Verbatim output of the lines below is required, with the images omitted.

(Beginning of EXCERPTED RECORDS)

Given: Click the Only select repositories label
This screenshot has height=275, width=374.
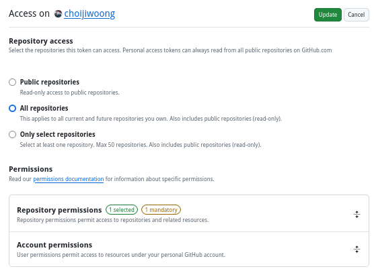Looking at the screenshot, I should click(57, 134).
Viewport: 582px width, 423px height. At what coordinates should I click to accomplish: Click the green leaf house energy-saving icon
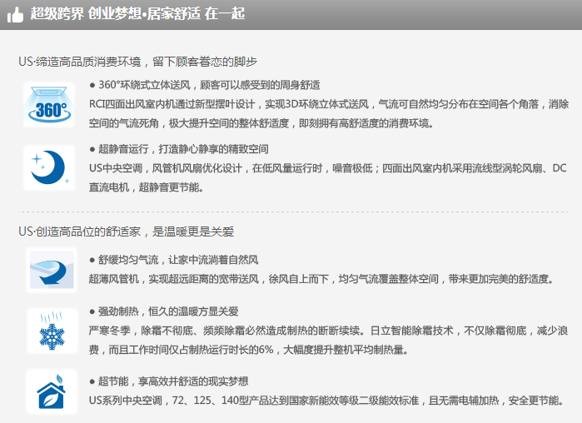[49, 391]
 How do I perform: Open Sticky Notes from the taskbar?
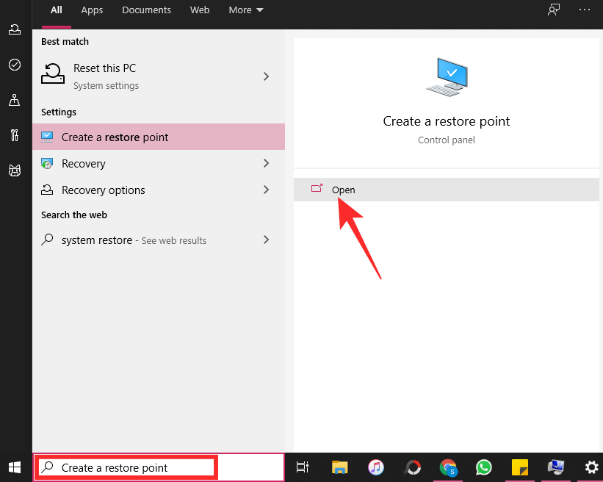520,467
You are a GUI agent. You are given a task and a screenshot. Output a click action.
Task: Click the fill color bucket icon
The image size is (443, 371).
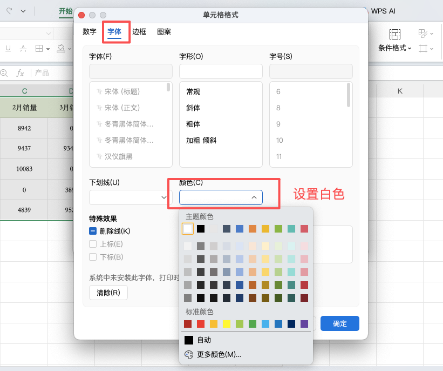(61, 49)
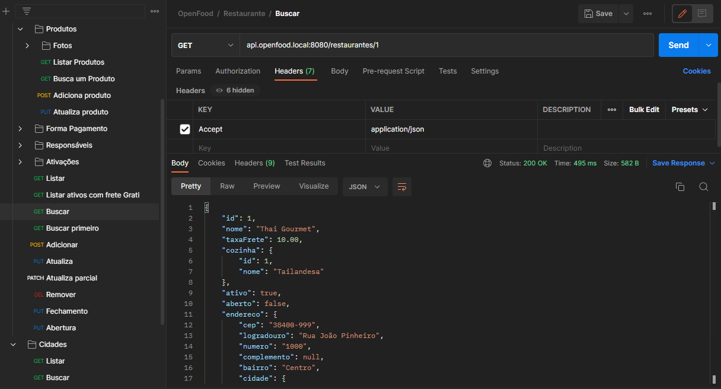Open a new tab with the plus icon
721x389 pixels.
pos(7,10)
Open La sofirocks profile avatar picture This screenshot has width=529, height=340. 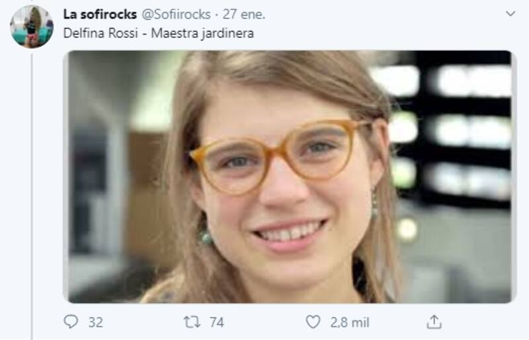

(End of EXCERPTED RECORDS)

* _YOUR RESPONSE_
Given: Click the Only select repositories label
This screenshot has height=275, width=374.
Looking at the screenshot, I should click(57, 134).
Viewport: 582px width, 423px height. At what coordinates should I click to accomplish: Click the green leaf house energy-saving icon
[49, 391]
 How do I perform: Open Sticky Notes from the taskbar?
520,467
You are a GUI agent. You are given a task and a screenshot. Output a click action.
Task: Click the fill color bucket icon
The image size is (443, 371).
(61, 49)
Open a new tab with the plus icon
721x389 pixels.
pos(7,10)
Open La sofirocks profile avatar picture This screenshot has width=529, height=340. 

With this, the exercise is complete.